All entries are to be given again verbatim.

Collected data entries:
===============
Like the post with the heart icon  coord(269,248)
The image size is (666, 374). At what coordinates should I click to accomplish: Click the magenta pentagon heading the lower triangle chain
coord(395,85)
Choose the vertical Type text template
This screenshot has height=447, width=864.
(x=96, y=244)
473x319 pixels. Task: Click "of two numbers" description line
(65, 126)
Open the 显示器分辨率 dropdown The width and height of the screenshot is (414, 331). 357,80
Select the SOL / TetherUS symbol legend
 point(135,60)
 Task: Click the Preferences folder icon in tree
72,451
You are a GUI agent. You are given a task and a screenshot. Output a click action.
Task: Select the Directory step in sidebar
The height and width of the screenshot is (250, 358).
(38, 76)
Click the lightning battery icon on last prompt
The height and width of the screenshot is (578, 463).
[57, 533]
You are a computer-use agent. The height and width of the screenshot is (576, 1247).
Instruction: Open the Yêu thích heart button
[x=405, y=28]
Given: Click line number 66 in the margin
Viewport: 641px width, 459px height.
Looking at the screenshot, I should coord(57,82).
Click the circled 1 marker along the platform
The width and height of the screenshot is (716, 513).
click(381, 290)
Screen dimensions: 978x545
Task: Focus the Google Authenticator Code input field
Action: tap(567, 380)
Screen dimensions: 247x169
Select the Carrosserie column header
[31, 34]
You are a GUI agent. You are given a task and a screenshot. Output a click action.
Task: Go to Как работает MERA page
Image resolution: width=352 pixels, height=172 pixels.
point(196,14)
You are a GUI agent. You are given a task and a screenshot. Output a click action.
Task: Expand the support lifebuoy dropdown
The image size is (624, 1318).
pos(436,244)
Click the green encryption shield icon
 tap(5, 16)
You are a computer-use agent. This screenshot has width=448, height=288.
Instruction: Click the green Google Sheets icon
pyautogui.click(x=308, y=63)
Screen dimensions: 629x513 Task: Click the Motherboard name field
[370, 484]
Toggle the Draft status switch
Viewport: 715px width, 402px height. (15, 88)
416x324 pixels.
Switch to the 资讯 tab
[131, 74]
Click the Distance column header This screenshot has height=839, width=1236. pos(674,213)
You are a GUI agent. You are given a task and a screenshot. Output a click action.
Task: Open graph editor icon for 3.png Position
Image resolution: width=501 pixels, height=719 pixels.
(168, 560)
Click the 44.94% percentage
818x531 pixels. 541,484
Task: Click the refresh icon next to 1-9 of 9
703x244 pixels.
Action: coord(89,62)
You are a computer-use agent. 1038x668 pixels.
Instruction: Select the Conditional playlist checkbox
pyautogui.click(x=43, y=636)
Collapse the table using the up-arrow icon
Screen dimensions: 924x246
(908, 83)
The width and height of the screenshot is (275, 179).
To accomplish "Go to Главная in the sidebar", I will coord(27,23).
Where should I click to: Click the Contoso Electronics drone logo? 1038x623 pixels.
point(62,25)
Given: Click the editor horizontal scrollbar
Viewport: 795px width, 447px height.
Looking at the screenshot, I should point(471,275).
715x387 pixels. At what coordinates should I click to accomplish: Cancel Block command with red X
===============
• **Written response**:
Like the post with the heart icon  coord(269,248)
The image size is (666, 374). At what coordinates should I click to accomplish: Click the magenta pentagon heading the lower triangle chain
coord(395,85)
Choose the vertical Type text template
This screenshot has height=447, width=864.
(x=96, y=244)
473x319 pixels. Task: Click "of two numbers" description line
(65, 126)
Open the 显示器分辨率 dropdown The width and height of the screenshot is (414, 331). 357,80
Select the SOL / TetherUS symbol legend
 point(135,60)
 Task: Click the Preferences folder icon in tree
72,451
You are a GUI agent. You are given a task and a screenshot. Output a click action.
Task: Select the Directory step in sidebar
The height and width of the screenshot is (250, 358).
(38, 76)
Click the lightning battery icon on last prompt
The height and width of the screenshot is (578, 463).
[57, 533]
You are a computer-use agent. The height and width of the screenshot is (576, 1247).
Instruction: Open the Yêu thích heart button
[x=405, y=28]
Given: Click line number 66 in the margin
Viewport: 641px width, 459px height.
Looking at the screenshot, I should coord(57,82).
Click the circled 1 marker along the platform
The width and height of the screenshot is (716, 513).
click(381, 290)
Screen dimensions: 978x545
Task: Focus the Google Authenticator Code input field
Action: tap(567, 380)
Screen dimensions: 247x169
Select the Carrosserie column header
[31, 34]
You are a GUI agent. You are given a task and a screenshot. Output a click action.
Task: Go to Как работает MERA page
Image resolution: width=352 pixels, height=172 pixels.
point(196,14)
You are a GUI agent. You are given a task and a screenshot. Output a click action.
Task: Expand the support lifebuoy dropdown
The image size is (624, 1318).
pos(436,244)
Click the green encryption shield icon
 tap(5, 16)
You are a computer-use agent. This screenshot has width=448, height=288.
Instruction: Click the green Google Sheets icon
pyautogui.click(x=308, y=63)
Screen dimensions: 629x513 Task: Click the Motherboard name field
[370, 484]
Toggle the Draft status switch
Viewport: 715px width, 402px height. (15, 88)
416x324 pixels.
Switch to the 资讯 tab
[131, 74]
Click the Distance column header This screenshot has height=839, width=1236. pos(674,213)
You are a GUI agent. You are given a task and a screenshot. Output a click action.
Task: Open graph editor icon for 3.png Position
Image resolution: width=501 pixels, height=719 pixels.
(168, 560)
Click the 44.94% percentage
818x531 pixels. 541,484
Task: Click the refresh icon next to 1-9 of 9
703x244 pixels.
Action: coord(89,62)
You are a computer-use agent. 1038x668 pixels.
Instruction: Select the Conditional playlist checkbox
pyautogui.click(x=43, y=636)
Collapse the table using the up-arrow icon
Screen dimensions: 924x246
(908, 83)
The width and height of the screenshot is (275, 179).
To accomplish "Go to Главная in the sidebar", I will coord(27,23).
Where should I click to: Click the Contoso Electronics drone logo? 1038x623 pixels.
point(62,25)
Given: Click the editor horizontal scrollbar
Viewport: 795px width, 447px height.
Looking at the screenshot, I should point(471,275).
715x387 pixels. At what coordinates should I click to accomplish: Cancel Block command with red X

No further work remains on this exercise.